What needs to be done:
Everything from the line with "Task: Select 现金/银行存款日记账引入引出 tree item" to the final line of the records should be reproduced word for word, with both of those lines kept.

Records:
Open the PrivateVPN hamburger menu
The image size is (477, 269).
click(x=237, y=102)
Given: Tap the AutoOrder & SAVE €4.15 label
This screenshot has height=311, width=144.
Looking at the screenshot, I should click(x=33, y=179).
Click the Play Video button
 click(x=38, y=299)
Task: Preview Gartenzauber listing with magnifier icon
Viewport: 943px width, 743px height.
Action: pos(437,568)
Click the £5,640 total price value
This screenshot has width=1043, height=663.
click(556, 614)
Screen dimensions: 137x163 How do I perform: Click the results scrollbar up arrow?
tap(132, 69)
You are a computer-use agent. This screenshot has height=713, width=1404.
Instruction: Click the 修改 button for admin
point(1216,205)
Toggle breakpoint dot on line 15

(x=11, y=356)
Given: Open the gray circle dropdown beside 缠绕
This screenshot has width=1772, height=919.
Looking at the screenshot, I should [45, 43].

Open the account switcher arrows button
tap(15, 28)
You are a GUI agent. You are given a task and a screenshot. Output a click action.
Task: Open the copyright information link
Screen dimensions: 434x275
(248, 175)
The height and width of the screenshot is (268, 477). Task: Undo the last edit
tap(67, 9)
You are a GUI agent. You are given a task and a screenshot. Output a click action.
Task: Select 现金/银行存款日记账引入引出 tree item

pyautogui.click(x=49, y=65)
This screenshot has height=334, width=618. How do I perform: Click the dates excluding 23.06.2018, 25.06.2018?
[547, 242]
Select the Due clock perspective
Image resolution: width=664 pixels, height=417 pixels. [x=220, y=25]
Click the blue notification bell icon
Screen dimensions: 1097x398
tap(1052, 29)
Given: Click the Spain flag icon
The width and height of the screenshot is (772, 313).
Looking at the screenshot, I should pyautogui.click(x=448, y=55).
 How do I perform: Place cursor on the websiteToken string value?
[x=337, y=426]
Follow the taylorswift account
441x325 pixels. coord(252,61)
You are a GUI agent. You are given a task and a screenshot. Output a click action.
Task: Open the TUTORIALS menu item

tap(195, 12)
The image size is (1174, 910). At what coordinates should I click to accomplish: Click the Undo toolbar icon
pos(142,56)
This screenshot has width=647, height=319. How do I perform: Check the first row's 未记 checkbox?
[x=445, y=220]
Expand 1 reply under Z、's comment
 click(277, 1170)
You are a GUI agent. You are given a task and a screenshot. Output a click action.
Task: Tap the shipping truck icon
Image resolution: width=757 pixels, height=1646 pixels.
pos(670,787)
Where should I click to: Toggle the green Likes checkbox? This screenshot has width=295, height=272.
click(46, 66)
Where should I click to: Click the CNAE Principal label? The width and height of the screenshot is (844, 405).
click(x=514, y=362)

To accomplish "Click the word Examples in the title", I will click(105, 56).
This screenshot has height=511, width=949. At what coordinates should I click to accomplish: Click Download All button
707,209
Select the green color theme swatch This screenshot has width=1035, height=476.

Written reply:
Task: Select 现金/银行存款日记账引入引出 tree item

pyautogui.click(x=49, y=65)
This screenshot has height=334, width=618. How do I perform: Click the dates excluding 23.06.2018, 25.06.2018?
[547, 242]
Select the Due clock perspective
Image resolution: width=664 pixels, height=417 pixels. [x=220, y=25]
Click the blue notification bell icon
Screen dimensions: 1097x398
tap(1052, 29)
Given: Click the Spain flag icon
The width and height of the screenshot is (772, 313).
Looking at the screenshot, I should pyautogui.click(x=448, y=55).
 How do I perform: Place cursor on the websiteToken string value?
[x=337, y=426]
Follow the taylorswift account
441x325 pixels. coord(252,61)
You are a GUI agent. You are given a task and a screenshot. Output a click action.
Task: Open the TUTORIALS menu item

tap(195, 12)
The image size is (1174, 910). At what coordinates should I click to accomplish: Click the Undo toolbar icon
pos(142,56)
This screenshot has width=647, height=319. How do I perform: Check the first row's 未记 checkbox?
[x=445, y=220]
Expand 1 reply under Z、's comment
 click(277, 1170)
You are a GUI agent. You are given a task and a screenshot. Output a click action.
Task: Tap the shipping truck icon
Image resolution: width=757 pixels, height=1646 pixels.
pos(670,787)
Where should I click to: Toggle the green Likes checkbox? This screenshot has width=295, height=272.
click(46, 66)
Where should I click to: Click the CNAE Principal label? The width and height of the screenshot is (844, 405).
click(x=514, y=362)

To accomplish "Click the word Examples in the title", I will click(105, 56).
This screenshot has height=511, width=949. At what coordinates should I click to accomplish: Click Download All button
707,209
Select the green color theme swatch This screenshot has width=1035, height=476.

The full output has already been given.